Task goal: As the answer, set down the lines below from the one containing "657x581 pixels. At" through the one containing "Task: Email Anna Larson via envelope icon", exactly and inclusively, and no others.

Record extracts:

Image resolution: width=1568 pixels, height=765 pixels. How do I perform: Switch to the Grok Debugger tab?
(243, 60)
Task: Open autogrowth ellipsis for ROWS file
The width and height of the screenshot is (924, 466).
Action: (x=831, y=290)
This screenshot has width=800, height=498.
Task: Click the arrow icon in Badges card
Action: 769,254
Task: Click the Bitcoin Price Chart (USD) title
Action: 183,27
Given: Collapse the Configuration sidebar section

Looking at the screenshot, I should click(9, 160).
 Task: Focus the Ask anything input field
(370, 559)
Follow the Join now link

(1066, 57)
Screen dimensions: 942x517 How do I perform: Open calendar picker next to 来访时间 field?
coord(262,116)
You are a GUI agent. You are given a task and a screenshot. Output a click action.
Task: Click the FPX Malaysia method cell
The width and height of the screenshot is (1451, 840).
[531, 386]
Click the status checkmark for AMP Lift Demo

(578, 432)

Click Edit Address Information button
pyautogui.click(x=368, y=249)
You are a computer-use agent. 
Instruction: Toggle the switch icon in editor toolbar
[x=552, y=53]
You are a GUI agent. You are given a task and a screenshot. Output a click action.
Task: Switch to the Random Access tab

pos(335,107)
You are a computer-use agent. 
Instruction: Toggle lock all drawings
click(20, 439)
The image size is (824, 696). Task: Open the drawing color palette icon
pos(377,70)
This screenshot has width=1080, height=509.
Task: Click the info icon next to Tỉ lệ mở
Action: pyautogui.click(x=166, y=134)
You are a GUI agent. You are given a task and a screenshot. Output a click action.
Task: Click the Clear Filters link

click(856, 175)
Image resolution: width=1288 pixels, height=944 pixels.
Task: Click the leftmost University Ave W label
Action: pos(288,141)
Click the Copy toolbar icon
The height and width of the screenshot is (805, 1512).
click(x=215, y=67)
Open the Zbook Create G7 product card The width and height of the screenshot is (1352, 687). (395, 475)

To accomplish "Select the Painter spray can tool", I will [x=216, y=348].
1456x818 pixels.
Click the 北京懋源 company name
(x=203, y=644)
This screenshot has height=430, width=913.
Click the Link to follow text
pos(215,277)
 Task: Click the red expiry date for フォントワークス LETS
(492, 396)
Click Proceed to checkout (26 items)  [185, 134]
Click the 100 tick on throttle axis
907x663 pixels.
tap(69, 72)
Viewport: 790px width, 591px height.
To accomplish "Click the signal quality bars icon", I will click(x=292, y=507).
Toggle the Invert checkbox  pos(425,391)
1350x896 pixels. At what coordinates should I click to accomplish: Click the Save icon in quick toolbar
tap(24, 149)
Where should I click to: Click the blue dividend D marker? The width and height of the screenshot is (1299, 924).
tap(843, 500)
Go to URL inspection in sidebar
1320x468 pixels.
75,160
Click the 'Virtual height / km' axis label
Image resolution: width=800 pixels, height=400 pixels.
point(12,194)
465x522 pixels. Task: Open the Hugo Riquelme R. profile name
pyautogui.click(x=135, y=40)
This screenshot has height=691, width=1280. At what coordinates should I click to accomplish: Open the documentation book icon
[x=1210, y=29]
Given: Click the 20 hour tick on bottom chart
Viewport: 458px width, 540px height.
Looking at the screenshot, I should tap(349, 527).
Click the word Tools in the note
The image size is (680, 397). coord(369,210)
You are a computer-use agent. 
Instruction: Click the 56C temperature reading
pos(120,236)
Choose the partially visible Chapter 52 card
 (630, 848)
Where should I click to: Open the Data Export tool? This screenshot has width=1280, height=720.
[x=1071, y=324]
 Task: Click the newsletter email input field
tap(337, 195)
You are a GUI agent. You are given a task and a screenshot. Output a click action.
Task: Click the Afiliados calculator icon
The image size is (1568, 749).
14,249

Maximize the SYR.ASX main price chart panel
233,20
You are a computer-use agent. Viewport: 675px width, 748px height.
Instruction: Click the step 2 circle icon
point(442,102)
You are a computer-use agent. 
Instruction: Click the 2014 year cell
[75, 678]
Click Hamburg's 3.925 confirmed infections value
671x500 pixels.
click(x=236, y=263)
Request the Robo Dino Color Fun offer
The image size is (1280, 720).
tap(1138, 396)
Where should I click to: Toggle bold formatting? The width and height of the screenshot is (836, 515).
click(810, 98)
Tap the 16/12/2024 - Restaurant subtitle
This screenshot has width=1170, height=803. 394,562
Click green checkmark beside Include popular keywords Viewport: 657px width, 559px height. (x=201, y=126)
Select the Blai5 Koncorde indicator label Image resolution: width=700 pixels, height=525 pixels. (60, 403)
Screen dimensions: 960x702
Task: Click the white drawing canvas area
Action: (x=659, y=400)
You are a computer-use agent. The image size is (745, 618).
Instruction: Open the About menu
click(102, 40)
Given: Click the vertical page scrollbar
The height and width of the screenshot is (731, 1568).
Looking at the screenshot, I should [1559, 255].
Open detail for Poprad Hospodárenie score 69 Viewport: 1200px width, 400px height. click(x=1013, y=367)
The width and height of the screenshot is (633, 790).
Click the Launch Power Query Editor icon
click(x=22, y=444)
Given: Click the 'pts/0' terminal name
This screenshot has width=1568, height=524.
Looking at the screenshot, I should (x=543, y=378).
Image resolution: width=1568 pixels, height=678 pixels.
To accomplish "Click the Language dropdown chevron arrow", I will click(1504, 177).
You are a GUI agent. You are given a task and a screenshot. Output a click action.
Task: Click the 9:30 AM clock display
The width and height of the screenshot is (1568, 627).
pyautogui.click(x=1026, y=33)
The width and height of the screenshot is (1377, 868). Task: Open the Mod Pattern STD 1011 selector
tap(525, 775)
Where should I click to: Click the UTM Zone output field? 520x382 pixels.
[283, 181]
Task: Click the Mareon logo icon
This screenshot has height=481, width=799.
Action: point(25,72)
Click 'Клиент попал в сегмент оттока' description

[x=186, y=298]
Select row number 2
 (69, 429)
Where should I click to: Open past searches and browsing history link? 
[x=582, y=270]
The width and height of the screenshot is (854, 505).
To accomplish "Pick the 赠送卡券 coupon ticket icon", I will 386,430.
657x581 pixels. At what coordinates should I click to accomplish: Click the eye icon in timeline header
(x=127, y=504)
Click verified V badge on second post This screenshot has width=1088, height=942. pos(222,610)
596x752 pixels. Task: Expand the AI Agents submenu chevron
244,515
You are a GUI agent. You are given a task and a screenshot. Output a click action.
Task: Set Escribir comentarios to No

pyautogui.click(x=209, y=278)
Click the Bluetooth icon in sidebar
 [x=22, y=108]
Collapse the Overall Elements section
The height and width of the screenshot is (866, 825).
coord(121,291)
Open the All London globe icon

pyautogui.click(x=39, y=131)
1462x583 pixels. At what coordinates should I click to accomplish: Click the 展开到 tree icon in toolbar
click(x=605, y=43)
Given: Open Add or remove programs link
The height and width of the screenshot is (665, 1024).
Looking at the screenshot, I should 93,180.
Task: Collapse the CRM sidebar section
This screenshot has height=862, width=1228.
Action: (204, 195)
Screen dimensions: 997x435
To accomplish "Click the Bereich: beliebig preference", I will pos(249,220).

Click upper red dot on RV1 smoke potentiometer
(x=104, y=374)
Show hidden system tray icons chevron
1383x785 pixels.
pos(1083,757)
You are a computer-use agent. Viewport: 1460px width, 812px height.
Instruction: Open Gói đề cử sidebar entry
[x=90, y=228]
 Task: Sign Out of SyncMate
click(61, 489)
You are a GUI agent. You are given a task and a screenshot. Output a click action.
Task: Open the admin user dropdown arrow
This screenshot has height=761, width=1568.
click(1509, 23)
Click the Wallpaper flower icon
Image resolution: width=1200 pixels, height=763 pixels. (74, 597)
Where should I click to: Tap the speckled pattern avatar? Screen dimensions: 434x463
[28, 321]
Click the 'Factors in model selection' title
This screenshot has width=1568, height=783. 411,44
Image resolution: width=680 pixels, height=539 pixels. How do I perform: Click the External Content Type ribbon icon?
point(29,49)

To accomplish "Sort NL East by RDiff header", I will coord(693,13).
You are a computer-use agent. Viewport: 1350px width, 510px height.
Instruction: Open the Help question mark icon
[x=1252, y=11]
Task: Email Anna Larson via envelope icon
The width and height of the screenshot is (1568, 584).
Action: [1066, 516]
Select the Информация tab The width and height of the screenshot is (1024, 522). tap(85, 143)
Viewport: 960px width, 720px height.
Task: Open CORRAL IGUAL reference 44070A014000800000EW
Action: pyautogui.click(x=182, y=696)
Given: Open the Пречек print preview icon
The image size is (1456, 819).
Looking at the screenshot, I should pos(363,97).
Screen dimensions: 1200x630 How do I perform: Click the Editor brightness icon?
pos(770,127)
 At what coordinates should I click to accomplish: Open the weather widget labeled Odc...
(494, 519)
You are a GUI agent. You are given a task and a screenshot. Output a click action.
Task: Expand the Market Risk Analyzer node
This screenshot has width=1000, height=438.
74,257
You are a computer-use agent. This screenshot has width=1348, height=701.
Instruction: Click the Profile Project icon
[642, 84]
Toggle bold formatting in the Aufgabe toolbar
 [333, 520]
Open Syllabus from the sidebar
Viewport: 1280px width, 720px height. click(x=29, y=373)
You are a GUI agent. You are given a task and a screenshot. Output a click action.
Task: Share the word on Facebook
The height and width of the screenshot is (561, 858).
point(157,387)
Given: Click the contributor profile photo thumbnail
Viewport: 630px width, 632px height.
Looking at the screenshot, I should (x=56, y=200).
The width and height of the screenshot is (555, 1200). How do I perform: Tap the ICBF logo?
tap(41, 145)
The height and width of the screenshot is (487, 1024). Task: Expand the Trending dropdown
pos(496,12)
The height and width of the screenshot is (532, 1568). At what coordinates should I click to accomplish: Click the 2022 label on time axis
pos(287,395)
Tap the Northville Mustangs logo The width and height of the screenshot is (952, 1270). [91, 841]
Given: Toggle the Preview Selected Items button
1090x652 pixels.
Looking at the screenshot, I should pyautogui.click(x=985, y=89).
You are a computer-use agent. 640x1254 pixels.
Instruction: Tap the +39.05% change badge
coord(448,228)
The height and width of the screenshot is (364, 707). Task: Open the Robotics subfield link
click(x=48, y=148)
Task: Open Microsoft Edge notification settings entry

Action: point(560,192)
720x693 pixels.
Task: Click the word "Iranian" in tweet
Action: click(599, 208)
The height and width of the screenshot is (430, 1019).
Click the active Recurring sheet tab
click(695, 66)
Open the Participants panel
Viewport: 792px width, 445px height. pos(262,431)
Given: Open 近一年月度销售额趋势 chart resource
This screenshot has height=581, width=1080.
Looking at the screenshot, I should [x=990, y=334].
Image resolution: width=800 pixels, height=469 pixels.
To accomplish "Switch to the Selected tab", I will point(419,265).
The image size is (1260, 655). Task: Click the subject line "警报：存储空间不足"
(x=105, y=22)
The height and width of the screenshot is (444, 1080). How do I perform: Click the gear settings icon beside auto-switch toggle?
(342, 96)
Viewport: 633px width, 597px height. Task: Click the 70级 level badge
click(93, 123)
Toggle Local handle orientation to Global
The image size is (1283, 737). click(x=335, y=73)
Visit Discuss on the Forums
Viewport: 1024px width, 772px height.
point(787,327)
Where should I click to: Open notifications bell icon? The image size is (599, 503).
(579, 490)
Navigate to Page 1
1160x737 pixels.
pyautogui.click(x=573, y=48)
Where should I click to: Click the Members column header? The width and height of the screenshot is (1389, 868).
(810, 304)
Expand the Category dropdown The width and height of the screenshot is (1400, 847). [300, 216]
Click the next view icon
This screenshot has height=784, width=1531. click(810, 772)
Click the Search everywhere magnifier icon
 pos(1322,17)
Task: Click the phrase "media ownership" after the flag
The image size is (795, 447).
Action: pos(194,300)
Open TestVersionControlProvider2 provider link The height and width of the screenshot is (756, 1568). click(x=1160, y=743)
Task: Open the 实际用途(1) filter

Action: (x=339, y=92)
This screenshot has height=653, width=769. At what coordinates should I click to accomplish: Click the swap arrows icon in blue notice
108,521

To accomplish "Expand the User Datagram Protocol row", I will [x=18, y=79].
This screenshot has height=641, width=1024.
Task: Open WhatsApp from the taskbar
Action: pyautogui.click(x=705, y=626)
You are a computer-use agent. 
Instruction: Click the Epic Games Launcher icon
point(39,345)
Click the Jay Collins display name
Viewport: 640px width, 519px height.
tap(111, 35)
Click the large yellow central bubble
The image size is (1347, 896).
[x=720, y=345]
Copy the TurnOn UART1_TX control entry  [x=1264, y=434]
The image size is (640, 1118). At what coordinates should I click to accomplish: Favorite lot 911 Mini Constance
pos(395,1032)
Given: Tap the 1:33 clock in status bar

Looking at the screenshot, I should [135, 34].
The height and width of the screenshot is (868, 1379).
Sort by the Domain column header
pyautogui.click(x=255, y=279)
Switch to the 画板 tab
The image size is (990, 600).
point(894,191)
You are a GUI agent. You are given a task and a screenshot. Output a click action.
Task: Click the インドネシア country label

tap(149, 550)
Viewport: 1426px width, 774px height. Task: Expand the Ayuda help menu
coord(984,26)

Output for this exercise:
657x581 pixels. At what coordinates should I click to accomplish: Click the eye icon in timeline header
(x=127, y=504)
Click verified V badge on second post This screenshot has width=1088, height=942. pos(222,610)
596x752 pixels. Task: Expand the AI Agents submenu chevron
244,515
You are a GUI agent. You are given a task and a screenshot. Output a click action.
Task: Set Escribir comentarios to No

pyautogui.click(x=209, y=278)
Click the Bluetooth icon in sidebar
 [x=22, y=108]
Collapse the Overall Elements section
The height and width of the screenshot is (866, 825).
coord(121,291)
Open the All London globe icon

pyautogui.click(x=39, y=131)
1462x583 pixels. At what coordinates should I click to accomplish: Click the 展开到 tree icon in toolbar
click(x=605, y=43)
Given: Open Add or remove programs link
The height and width of the screenshot is (665, 1024).
Looking at the screenshot, I should 93,180.
Task: Collapse the CRM sidebar section
This screenshot has height=862, width=1228.
Action: (204, 195)
Screen dimensions: 997x435
To accomplish "Click the Bereich: beliebig preference", I will pos(249,220).

Click upper red dot on RV1 smoke potentiometer
(x=104, y=374)
Show hidden system tray icons chevron
1383x785 pixels.
pos(1083,757)
You are a computer-use agent. Viewport: 1460px width, 812px height.
Instruction: Open Gói đề cử sidebar entry
[x=90, y=228]
 Task: Sign Out of SyncMate
click(61, 489)
You are a GUI agent. You are given a task and a screenshot. Output a click action.
Task: Open the admin user dropdown arrow
This screenshot has height=761, width=1568.
click(1509, 23)
Click the Wallpaper flower icon
Image resolution: width=1200 pixels, height=763 pixels. (74, 597)
Where should I click to: Tap the speckled pattern avatar? Screen dimensions: 434x463
[28, 321]
Click the 'Factors in model selection' title
This screenshot has width=1568, height=783. 411,44
Image resolution: width=680 pixels, height=539 pixels. How do I perform: Click the External Content Type ribbon icon?
point(29,49)

To accomplish "Sort NL East by RDiff header", I will coord(693,13).
You are a computer-use agent. Viewport: 1350px width, 510px height.
Instruction: Open the Help question mark icon
[x=1252, y=11]
Task: Email Anna Larson via envelope icon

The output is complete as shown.